If it is not something you are okay without, you need to end the relationship*. Plain and fucking simple. It is NOT appropriate to stay in the relationship and hope that they will change their mind or start doing that thing you want or become okay with aspects of you that they currently judge -- that is disrespectful and pressuring at best, and it blocks off both people from potential healthy positive relationships. (relationships that have blocked off the option to break up because they are abusive are not what I'm discussing here -- ending them is a totally different process)
There seems to be this intense fear of ending relationships; not even a fear of how the other person will take it, but a fear of the ending itself. I can understand that there are real reasons for that fear, but it's understood and accepted in all the social groups I've seen that ending relationships is to be avoided at all costs -- literally, ALL costs. I don't think this fear is even questioned, and I think it really needs to be.

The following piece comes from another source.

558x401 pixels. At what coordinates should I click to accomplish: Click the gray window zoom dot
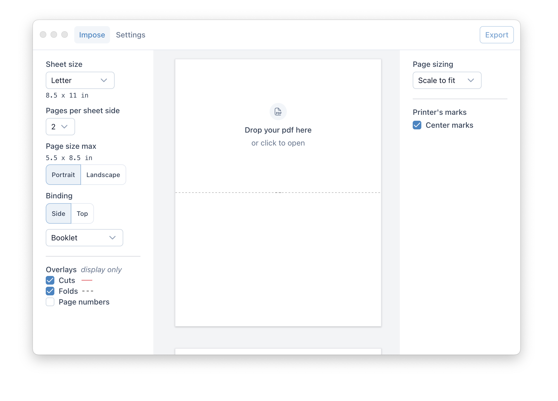click(65, 34)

When you put off ending the relationship, all those problems fester into a giant gangrenous sore so when you finally do end it, there is hatred and bitterness and harm everywhere. Ending a relationship does not mean that there is no longer love between you: it means that there is no longer more benefit than cost.
If a relationship is not bringing good things, it has no reason to exist, and ending it opens up space for good things to come into BOTH people's lives. It is not a selfish act to end an unproductive relationship; it is being kind to oneself, being respectful of the other person's inability to meet your needs or vice versa, and being kind to other relationships which will not be postponed or diminished by a dying relationship, or experience difficulty due to toxicity created by the dying relationship. (every new beginning comes from some other beginning's end)
Think of an unmet-needs/desires relationship as an exhausted plot of land which does not produce fruit. Sometimes (often, in my life) ending a relationship lets the connection lie fallow, which rejuvenates it and allows for a wonderful, productive relationship in the future. My only regrets about the endings I made is that I did not make them sooner. So going forward, I am trying to develop a habit of regularly checking on them; looking at how much it's costing and how much it's benefiting me. If there's a deficit, then I need to discuss expectations and change either the way things are happening (if the other person wants that too) or change the nature of the relationship.
*"Ending a relationship" often has connotations of completely cutting someone out of your life. When I say end, I don't mean end the connection, I mean end the relationship: that particular method of relating. For example, ending one's romantic relationship with a person doesn't necessarily mean you have also ended your friendship, or your co-parenting, or your sex connection, etc.